- _Required action_
Could you copy out every line of the data where the word "will" occurs?

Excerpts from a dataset
--------------------------------------------------

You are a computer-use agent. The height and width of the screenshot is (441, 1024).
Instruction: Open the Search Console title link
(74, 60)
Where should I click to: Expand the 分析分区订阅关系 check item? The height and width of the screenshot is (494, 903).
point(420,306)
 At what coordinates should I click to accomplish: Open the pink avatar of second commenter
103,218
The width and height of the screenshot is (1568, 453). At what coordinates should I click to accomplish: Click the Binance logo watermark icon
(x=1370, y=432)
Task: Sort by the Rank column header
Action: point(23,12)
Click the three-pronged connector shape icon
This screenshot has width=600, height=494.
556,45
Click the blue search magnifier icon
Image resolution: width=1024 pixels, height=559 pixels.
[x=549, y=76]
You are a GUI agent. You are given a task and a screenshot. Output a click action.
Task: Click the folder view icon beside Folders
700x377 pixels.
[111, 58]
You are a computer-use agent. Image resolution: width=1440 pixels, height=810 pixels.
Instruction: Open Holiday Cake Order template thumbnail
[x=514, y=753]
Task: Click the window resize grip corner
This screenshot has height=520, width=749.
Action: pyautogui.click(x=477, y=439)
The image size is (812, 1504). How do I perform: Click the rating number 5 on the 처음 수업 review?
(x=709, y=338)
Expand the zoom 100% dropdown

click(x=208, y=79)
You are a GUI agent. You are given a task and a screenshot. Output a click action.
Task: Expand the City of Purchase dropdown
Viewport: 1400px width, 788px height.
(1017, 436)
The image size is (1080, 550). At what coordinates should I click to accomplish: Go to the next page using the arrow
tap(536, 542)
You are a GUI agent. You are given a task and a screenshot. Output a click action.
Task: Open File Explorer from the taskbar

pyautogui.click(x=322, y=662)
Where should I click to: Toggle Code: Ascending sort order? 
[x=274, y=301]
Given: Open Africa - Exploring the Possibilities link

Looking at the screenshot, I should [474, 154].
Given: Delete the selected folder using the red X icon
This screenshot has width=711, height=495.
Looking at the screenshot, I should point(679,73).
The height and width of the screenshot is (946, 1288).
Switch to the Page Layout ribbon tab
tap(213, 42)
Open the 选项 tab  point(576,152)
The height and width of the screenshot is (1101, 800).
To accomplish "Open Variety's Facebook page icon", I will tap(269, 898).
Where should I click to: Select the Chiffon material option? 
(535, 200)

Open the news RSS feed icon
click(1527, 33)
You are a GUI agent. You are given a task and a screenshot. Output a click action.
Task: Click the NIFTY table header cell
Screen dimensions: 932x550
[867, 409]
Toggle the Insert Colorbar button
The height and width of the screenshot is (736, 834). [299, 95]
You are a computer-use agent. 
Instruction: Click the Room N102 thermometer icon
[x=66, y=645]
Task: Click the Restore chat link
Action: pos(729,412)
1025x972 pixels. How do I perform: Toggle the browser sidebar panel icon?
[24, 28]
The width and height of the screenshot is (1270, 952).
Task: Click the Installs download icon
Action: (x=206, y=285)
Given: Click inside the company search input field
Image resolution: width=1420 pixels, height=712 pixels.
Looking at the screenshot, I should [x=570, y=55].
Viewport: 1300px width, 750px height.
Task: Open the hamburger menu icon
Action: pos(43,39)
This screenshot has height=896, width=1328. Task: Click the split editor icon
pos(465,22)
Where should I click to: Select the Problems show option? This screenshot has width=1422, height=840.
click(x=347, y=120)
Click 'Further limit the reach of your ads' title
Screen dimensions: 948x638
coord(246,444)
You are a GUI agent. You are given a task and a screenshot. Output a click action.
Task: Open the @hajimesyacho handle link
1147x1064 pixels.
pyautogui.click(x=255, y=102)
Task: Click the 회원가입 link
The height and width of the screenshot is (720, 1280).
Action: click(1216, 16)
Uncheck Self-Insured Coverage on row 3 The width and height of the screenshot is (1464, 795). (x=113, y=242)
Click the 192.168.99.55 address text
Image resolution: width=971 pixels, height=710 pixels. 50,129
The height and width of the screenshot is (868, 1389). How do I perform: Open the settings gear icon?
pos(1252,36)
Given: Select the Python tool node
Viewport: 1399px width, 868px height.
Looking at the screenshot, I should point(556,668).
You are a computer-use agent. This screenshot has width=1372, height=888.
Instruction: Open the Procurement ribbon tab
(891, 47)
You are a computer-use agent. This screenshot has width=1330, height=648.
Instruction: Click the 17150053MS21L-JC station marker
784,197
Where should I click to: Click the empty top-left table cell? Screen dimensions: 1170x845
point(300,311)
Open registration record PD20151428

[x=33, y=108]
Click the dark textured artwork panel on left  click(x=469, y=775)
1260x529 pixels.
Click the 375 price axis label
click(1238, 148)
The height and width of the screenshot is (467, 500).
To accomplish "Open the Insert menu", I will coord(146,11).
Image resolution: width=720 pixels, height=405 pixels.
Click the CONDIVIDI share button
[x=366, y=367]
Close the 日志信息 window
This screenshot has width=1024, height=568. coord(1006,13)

--------------------------------------------------

- _Response_
To accomplish "Open Variety's Facebook page icon", I will tap(269, 898).
To accomplish "Open the Insert menu", I will coord(146,11).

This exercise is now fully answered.